In the news article about Tesla going private, find the passage that starts with "That changed on" and ends with "the company’s website.". Repeat it word for word.

*DOCUMENT SEGMENT*:
◇ ◇ ◇
Amid Lawsuit, SEC Investigation, Musk Says Tesla's Private Funding Will Come From Saudi Arabia
Last week, Tesla CEO Elon Musk announced his intention to take the automaker private. But speculation quickly arose that the claim was just a clever ploy to drive up the company’s share price and burn short sellers, a group Musk seems to have a particular disdain for. This resulted in a shareholder complaint, filed Friday as a securities-fraud class action in federal court in San Francisco, alleging he lied to manipulate shareholder prices.
However, the Securities and Exchange Commission was already investigating the matter at the time of the lawsuit’s filing. While the bulk of the initial investigation involved asking Musk if he was lying, it’s presumably advanced in scope and complexity since then. The lynchpin to the whole issue is whether Tesla actually secured the billions in funding necessary to go private. Even though the CEO said the money is real, he did not specify who would provide it.
That changed on Monday morning, when Musk pointed to oil-rich Saudi Arabia. But it’s not as simple as it sounds.
“On August 2nd, I notified the Tesla board that, in my personal capacity, I wanted to take Tesla private at $420 per share. This was a 20 [percent] premium over the ~$350 then current share price (which already reflected a ~16% increase in the price since just prior to announcing Q2 earnings on August 1st),” Musk wrote on the company’s website.
◇ ◇ ◇
*DATASET ROWS*:
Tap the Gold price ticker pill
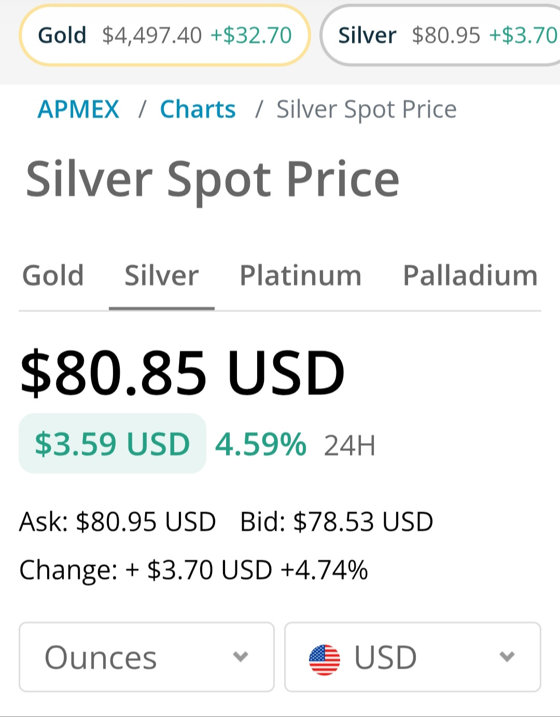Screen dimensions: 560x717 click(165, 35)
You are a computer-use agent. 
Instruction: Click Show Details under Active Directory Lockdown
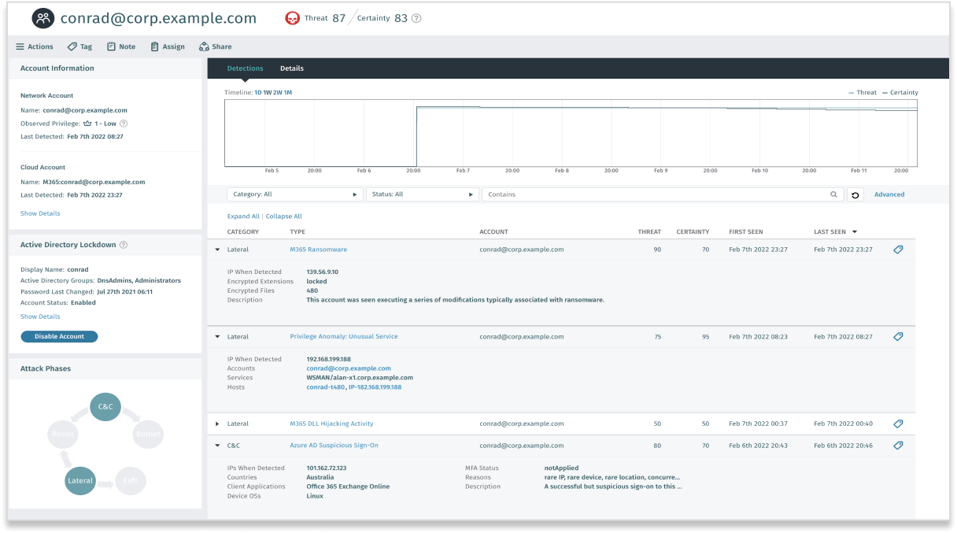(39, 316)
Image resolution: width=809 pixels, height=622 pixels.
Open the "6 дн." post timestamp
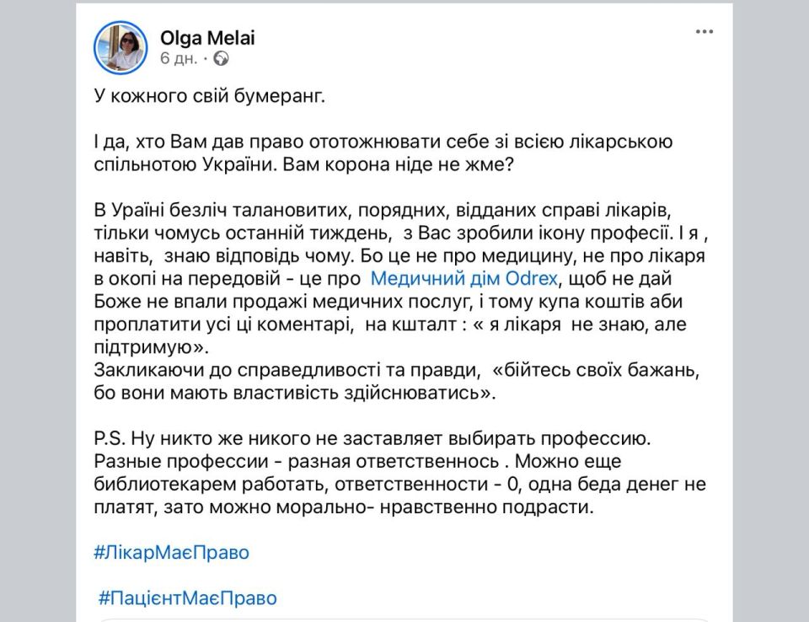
◇ ◇ ◇
*SOLUTION FOR THIS TASK*:
That changed on Monday morning, when Musk pointed to oil-rich Saudi Arabia. But it’s not as simple as it sounds.
“On August 2nd, I notified the Tesla board that, in my personal capacity, I wanted to take Tesla private at $420 per share. This was a 20 [percent] premium over the ~$350 then current share price (which already reflected a ~16% increase in the price since just prior to announcing Q2 earnings on August 1st),” Musk wrote on the company’s website.